Panama papers trigger tax probes in Vietnam

Localities have expressed high hopes for the tax office’s investigation into the affairs of Vietnamese citizens linked to the Panama Papers leaks.

Last week the General Department of Taxation (GDT) announced the establishment of an inspection team with the sole purpose of investigating the possible tax evasion and money laundering activities of Vietnamese enterprises and individuals named in the Panama Papers.

Investigations will focus on screening the tax data of those named, and will be carried out in co-operation with the investment supervisory agencies – State Bank of Vietnam (SBV) and the Ministry of Public Securities.

Anti-corruption agencies such as the Government Inspectorate and Anti-Money Laundering Administration were also asked to participate in the effort.

In order to verify the information, the GDT will conduct data exchanges with countries that have signed Double Taxation Avoidance Agreements with Vietnam.

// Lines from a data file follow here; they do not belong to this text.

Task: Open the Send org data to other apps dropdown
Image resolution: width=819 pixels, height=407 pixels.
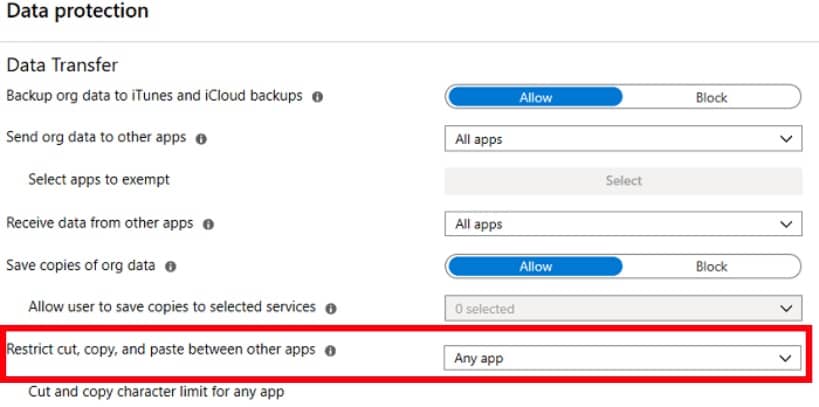Action: 622,139
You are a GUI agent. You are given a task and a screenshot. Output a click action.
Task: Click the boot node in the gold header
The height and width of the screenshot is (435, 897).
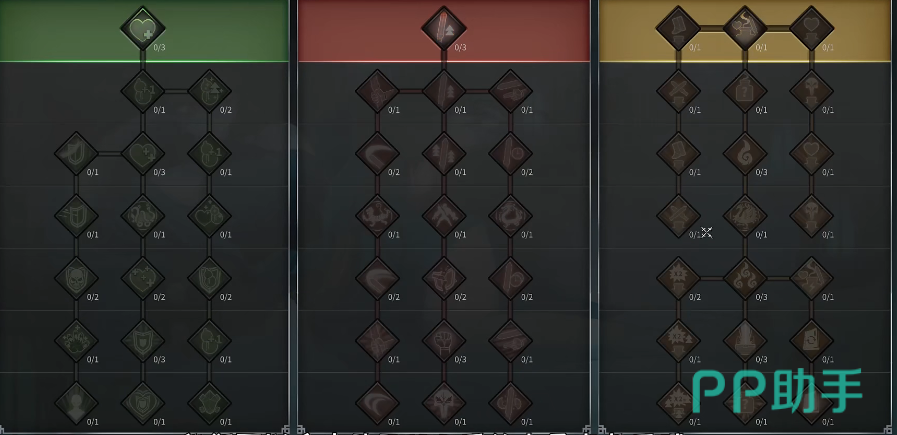click(678, 27)
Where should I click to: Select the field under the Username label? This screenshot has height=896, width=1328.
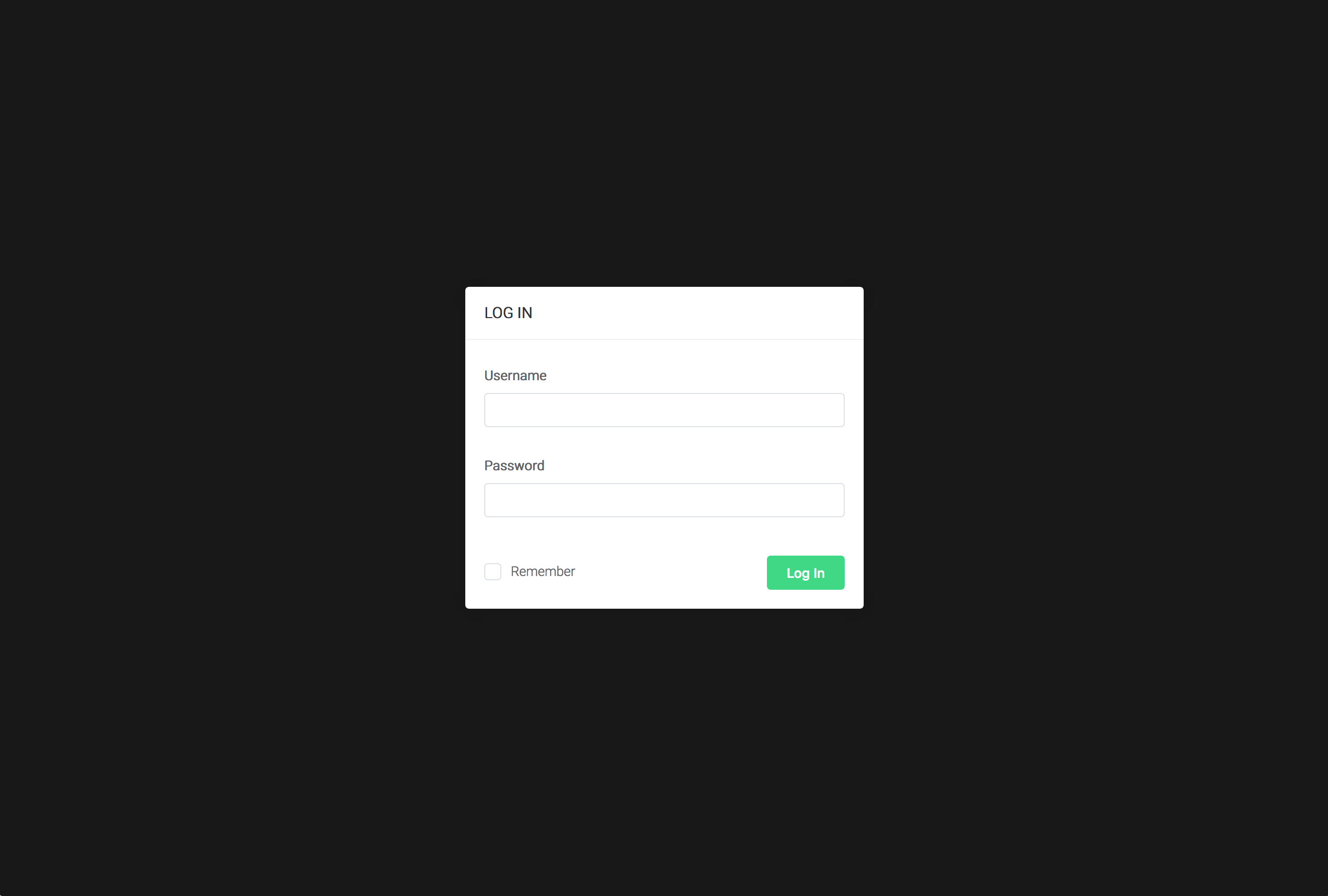pyautogui.click(x=664, y=410)
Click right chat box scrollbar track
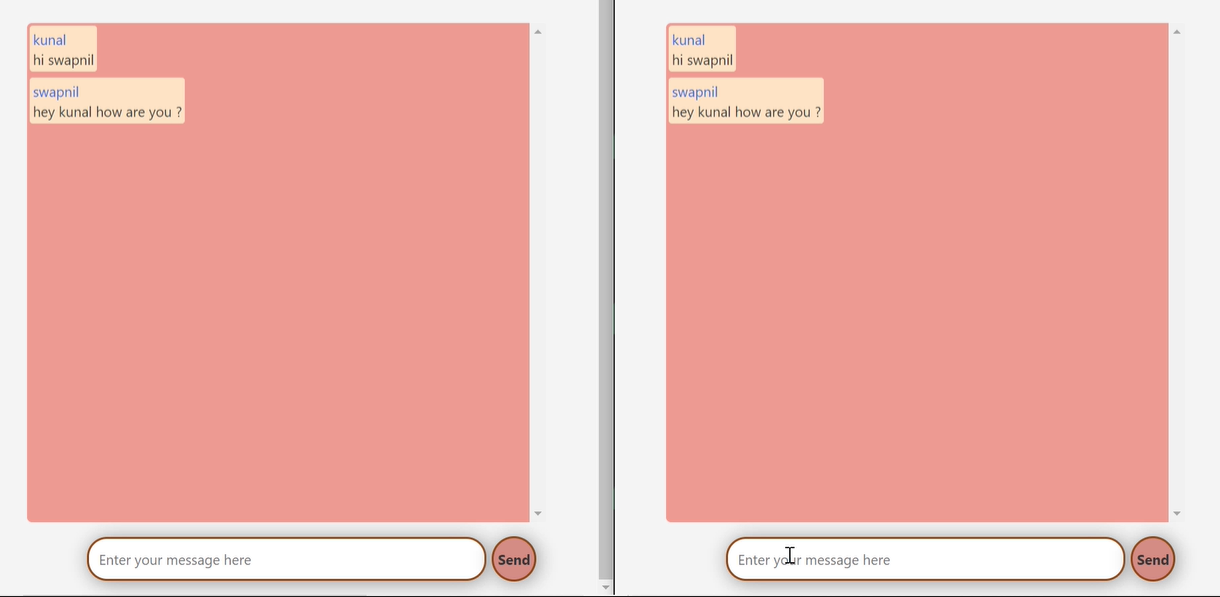This screenshot has height=597, width=1220. tap(1176, 270)
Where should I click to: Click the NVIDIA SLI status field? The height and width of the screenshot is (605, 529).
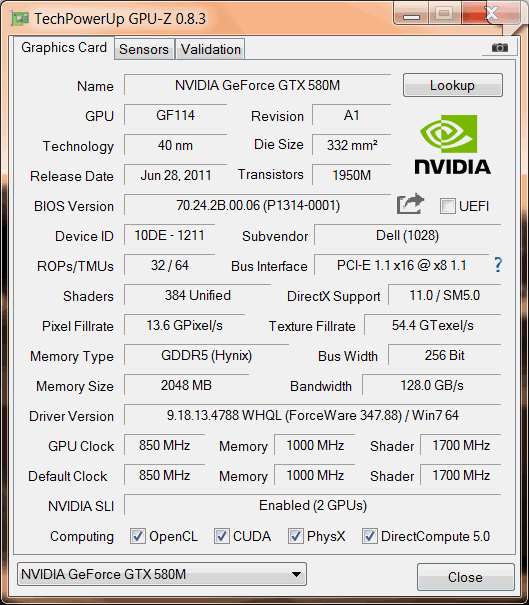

However, the tax office’s determination to delve into these cases will certainly face a lot of difficulties.

“We understand the public’s expectation, but tax authorities have to follow step- -by-step procedures,” said Nguyen Van Phung, head of the GDT’s Large Corporations Department.

Phung explained that although inspection is the primary role of tax agencies, they still have to ensure their compliance with standard procedures.

Various efforts are required to launch an investigation, beginning with the identification of the fraud risks of those involved, and ending with in-depth analyses and a draft action plan to deal with such risks.

“The Panama Papers leaks cannot be the sole reason for launching investigations,” said Phung, adding that “Being named in the papers does not necessarily imply tax evasion. Specific evidence is vital in order to address complicated violations.”

The leaks named 189 Vietnam-related individuals and companies linked with the Panama-based law firm Mossack Fonseca, through intermediaries.

Those names include Dam Bich Thuy,  former CEO of ANZ Bank and Nguyen Duy Hung, chairman and CEO of Saigon Securities Incorporation, among many others.

Despite the opening of the financial market as a result of global integration, Vietnam still maintains its strict control over cross-border capital transfers.

For instance, the Foreign Exchange Control Ordinance states that such transfers can only be processed after declaring the cash flow’s origins and after receiving approval from authorised agencies.

However, according to a report on international capital flows of the Global Financial Integrity, Vietnam had more than $9.29 billion of illegal overseas transfers each year during 2004 – 2013, ranking 18 out of 149 emerging countries with the largest illegal capital transfers.

“The public has the right to question how such a huge amount of capital could be illegally transferred abroad, despite the Vietnamese government’s strict controls, and if those 189 entities and individuals are in any way related,” said Nguyen Khac Quoc Bao, vice dean of the Financial Faculty at Ho Chi Minh City Economics University.